With Mangels now serving as Chair, his salary might exceed Calvin’s, Calvin said. “I get it that James or Chris, depending on who’s Division Chair, makes more than me. I get the optics. But you know sometimes we have to do what’s best for our college, our region, and take the lumps for whatever the optics are.”
When The Munro Review asked McDonnell if he considers the optics bad for COS and him, he said, “I have always worked hard to be worthy of the check I earn. Optics? Does this make us look good or bad? I don’t know. But everything I do is quality. Everything I do is absolutely above board.”

Haley
I don’t have a personal relationship with James but I know that Chris does work every bit as hard as he says he does. And he is objectively one of the greatest artists/art mentors we have in the mid-Central Valley. I would much rather see people fighting to help theatre professors (especially adjuncts!) get paid what they’re worth/what they put into their jobs than worry about tearing down anyone in the arts who has been able to pull a healthy, above average salary. I realize the complexity of Chris and James both being white men but I think the last thing we want to be doing is devaluing any arts and arts education position in a timeline when the current regime wants to reduce arts/education funding and all dissenting voices. Theatre is worth just as much, if not more, than administration management. It certainly gives students more in a direct manner. Just my knee jerk two cents.
Steph
I think there’s a typo in the headline.
It should read “Most Teachers Not Getting Paid What They Deserve.”
I’m thrilled to hear of those high payments to arts instructors. I’m thrilled a local community college has a longstanding reputation for high quality theatre and education.

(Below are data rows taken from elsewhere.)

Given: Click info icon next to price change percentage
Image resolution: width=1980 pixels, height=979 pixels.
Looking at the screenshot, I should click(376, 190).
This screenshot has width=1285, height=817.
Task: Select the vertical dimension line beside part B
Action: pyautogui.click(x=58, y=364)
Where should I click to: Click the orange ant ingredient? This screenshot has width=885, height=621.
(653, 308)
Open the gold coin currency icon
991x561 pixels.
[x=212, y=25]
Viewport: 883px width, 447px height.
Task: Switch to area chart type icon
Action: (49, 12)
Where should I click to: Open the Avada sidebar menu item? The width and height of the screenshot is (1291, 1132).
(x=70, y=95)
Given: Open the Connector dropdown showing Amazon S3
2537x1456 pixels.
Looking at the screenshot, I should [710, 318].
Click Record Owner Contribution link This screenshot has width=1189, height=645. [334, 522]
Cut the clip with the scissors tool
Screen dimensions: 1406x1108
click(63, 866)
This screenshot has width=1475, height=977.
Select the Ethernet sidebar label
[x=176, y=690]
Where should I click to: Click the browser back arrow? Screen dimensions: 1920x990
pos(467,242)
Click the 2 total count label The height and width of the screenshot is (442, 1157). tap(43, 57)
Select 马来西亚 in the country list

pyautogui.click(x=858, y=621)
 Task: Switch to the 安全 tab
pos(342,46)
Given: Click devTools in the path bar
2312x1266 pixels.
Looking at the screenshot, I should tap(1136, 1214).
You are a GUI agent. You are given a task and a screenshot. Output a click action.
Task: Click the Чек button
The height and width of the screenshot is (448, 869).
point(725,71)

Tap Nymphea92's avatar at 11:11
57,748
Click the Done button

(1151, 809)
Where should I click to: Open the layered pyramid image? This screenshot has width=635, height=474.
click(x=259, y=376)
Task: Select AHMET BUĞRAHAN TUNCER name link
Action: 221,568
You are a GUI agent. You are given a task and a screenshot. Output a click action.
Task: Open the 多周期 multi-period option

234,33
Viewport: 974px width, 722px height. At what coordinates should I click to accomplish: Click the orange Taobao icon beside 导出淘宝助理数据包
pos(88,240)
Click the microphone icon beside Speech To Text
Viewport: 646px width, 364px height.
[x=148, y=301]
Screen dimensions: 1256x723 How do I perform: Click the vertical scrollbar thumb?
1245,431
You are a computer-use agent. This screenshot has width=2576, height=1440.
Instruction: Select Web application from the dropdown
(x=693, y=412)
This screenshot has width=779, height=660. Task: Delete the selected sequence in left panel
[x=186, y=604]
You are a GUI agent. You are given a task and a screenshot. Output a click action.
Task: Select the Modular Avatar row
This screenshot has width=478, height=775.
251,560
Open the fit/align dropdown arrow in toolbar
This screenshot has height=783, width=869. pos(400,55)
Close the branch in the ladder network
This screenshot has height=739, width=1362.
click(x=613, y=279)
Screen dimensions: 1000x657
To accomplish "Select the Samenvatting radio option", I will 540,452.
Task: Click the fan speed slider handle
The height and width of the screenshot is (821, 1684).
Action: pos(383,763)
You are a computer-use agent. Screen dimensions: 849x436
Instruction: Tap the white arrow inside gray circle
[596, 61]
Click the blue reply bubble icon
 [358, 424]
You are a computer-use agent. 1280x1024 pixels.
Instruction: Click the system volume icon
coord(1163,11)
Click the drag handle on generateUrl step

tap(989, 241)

I hope those salaries spur other schools at all levels to bump up signing bonuses and pay levels.
These two fantastic educators deserve every penny – just like hardworking teachers everywhere.
Sean A Fulop
At the California State University it is not allowed for faculty members to earn overtime pay by teaching extra classes. This policy ensures the quality of work from our faculty, and appropriate work-life balance. All teaching workload is limited to an ordinary full-time schedule. I would suggest the community colleges adopt a similar policy.
Alex
Chris and James earned every penny by putting in back breaking hours and honestly, knowing what the rules are and knowing how they can have an impact on other students. This article may paint them in a kind of money hungry light, but as a former student at COS, I knew they made plenty of money and that never came across in their teaching, they’re consistently just working to create an environment where students are inspired to create, grow, and learn.